Heading into election day on Tuesday, the question is whether the president and the GOP establishment have been able to do enough to push their favored candidate, appointed Sen. Luther Strange (R-AL), into a runoff where they think they can defeat a man best known for his anti-gay and religious right stances.

Senate Majority Leader Mitch McConnell (R-KY) and his donor network have gone all-in for Strange, a former state attorney general and lobbyist who was appointed to the Senate after Jeff Sessions left to become attorney general.

With $4 million in negative ads attacking Rep. Mo Brooks (R-AL) for his earlier criticism of  Trump and the president’s last-minute support in a state where he’s immensely popular with the GOP base, they’re feeling confident that they’ve put their man into the top two in the race ahead of a likely runoff on Sept. 28.

But public and private polling indicates Moore is likely to finish in first place in Tuesday’s election. If Strange does manage to edge Brooks on Tuesday — a likelihood but no guarantee, as some polls show a tight race between them — his allies are ready to spend at least as much for him in what they expect to be a competitive runoff.

“I’m not inclined to believe Moore can’t win this race,” said Ford O’Connell, a national GOP strategist who did some work on Strange’s 2010 race for attorney general. “A lot of folks in Alabama are looking for someone who’s a lot more fiery. They’re looking beyond the usual business conservative wing, they’re looking for ideologues who represent them.”

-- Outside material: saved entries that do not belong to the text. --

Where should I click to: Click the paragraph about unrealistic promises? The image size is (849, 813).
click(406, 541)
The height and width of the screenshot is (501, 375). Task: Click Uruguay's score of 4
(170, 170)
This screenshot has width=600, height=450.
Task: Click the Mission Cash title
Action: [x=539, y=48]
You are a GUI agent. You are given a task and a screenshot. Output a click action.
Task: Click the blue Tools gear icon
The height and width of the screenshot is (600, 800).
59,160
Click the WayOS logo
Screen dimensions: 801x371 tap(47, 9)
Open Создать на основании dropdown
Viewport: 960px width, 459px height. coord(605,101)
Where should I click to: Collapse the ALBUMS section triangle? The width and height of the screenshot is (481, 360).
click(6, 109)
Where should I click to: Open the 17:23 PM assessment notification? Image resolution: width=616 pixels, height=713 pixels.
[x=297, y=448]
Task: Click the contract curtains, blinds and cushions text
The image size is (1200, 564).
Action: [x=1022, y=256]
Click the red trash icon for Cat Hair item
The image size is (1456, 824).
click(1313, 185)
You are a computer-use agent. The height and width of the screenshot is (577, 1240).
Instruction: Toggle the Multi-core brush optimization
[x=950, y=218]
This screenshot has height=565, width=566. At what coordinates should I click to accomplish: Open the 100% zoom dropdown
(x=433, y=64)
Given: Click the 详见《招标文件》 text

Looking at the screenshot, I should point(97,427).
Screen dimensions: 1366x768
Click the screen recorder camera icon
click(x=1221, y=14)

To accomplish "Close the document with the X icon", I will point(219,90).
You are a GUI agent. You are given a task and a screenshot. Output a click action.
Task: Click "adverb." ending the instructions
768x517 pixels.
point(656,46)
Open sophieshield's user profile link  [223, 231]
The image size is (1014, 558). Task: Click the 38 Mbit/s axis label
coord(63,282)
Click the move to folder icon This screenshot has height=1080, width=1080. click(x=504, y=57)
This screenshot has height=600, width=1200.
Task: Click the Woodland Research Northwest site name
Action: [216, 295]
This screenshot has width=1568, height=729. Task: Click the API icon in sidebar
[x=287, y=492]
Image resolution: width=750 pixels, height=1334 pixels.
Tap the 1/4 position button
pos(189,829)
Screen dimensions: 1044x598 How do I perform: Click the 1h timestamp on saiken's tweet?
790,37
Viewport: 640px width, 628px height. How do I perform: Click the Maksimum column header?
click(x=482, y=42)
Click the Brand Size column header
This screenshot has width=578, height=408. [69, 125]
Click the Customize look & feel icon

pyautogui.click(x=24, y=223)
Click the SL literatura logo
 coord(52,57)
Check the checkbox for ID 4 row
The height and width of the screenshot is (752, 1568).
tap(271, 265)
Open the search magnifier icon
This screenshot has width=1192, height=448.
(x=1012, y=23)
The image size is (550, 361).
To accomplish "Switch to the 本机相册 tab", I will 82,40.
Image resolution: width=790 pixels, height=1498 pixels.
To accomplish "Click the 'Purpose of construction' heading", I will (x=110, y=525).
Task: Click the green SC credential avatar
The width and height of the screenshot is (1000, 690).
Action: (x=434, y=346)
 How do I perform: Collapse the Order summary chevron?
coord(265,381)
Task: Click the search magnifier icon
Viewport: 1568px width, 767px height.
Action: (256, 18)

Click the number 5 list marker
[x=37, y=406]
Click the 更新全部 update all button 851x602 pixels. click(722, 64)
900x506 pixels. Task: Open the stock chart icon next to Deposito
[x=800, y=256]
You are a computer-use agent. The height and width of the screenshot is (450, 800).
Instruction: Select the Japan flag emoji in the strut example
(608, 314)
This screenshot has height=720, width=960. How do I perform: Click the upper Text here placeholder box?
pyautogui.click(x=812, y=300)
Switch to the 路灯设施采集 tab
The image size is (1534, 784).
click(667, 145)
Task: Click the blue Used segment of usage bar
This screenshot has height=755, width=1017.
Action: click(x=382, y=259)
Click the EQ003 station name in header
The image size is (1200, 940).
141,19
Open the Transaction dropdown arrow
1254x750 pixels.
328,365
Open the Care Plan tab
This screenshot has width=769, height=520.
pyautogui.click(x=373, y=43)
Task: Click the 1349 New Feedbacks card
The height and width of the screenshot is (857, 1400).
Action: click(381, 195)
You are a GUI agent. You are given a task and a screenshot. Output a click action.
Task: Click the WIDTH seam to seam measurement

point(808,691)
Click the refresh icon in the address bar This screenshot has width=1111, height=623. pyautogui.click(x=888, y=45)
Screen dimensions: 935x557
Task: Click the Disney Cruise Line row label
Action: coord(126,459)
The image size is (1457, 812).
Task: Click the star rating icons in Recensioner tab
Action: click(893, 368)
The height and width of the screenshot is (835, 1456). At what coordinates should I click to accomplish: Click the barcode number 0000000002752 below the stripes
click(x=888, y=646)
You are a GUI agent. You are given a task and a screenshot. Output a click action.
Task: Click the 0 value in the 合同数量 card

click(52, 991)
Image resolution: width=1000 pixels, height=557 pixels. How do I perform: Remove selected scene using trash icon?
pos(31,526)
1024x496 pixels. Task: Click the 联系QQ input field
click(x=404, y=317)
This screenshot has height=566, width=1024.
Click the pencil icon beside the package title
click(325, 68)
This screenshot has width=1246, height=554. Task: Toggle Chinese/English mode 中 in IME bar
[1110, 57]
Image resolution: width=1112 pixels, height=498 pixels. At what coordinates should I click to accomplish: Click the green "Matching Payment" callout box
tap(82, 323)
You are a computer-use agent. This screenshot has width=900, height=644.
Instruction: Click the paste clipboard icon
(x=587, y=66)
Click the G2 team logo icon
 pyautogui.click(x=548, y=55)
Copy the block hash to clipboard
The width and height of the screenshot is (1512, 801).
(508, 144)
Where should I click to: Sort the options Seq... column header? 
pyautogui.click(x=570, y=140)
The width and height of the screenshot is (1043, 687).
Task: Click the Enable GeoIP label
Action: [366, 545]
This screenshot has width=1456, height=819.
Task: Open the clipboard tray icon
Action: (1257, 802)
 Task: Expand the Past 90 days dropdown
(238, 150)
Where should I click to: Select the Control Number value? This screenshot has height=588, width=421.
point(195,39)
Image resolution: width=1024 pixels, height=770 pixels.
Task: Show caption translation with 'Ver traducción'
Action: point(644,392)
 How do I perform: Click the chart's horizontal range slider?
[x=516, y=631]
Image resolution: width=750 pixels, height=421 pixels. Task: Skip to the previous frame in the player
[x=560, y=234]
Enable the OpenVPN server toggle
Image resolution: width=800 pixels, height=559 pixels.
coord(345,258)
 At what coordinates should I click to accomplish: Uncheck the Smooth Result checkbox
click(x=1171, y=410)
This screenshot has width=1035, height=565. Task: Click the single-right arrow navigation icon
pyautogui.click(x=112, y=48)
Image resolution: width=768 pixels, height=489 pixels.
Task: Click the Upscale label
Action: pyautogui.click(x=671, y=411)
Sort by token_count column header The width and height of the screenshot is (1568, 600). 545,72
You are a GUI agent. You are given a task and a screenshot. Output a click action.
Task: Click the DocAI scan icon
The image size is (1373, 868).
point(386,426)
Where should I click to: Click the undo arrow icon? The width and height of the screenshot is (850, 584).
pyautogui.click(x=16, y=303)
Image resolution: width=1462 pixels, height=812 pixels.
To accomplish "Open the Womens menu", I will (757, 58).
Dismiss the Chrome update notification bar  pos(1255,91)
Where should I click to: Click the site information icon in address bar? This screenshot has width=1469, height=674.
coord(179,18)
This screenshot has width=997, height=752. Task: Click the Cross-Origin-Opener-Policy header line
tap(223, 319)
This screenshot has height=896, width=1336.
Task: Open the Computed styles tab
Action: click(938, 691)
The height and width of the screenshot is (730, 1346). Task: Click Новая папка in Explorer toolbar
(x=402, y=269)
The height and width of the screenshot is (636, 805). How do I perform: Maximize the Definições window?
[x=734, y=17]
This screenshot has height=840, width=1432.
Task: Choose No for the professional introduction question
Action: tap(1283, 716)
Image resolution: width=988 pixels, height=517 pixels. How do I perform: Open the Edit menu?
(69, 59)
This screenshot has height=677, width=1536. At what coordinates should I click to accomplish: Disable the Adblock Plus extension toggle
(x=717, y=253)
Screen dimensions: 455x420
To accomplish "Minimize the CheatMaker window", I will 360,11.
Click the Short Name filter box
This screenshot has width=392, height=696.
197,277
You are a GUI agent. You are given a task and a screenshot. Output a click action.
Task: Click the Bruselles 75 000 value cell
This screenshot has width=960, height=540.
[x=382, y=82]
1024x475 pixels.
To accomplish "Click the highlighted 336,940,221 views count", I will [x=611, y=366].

Strategists involved in the race say Trump has been a huge boon to Strange as he looks to push past Brooks in the first round. The president tweeted his support last week, did so again on Monday, and according to Strange allies he recorded a last-minute robocall ahead of the primary.

Moore has built a base of ardent evangelical Christian support in his two decades of attacking gay people and refusing to follow other court rulings. Strange allies think Moore has a hard ceiling of support, as evidenced by his poor showing in a pair of past gubernatorial runs. But they’re not taking any chances: The Senate Leadership Fund, the super-PAC aligned with McConnell, has already begun airing ads tearing apart Moore for taking a $1 million salary from the Christian non-profit he runs.

“Our goal has always been to make the runoff. We’ve been playing for second place all along, to get Luther Strange into the runoff and take it from there,” said Senate Leadership Fund spokesman Chris Pack.

Trump’s endorsement is huge, as his favorable numbers remain in the 80s among Alabama Republican primary voters.

“The fact that the president endorsed him I think is a huge game-changer. Going into this election tomorrow the whole goal was to get into the runoff with Roy Moore, he has this solid base of support,” Perry Hooper Jr., a Strange backer who was the Alabama chairman of Trump’s 2016 campaign, told TPM.

Moore, a former judge, is best known for his pair of high-profile stances against “activist judges” — both of which cost him his own robes.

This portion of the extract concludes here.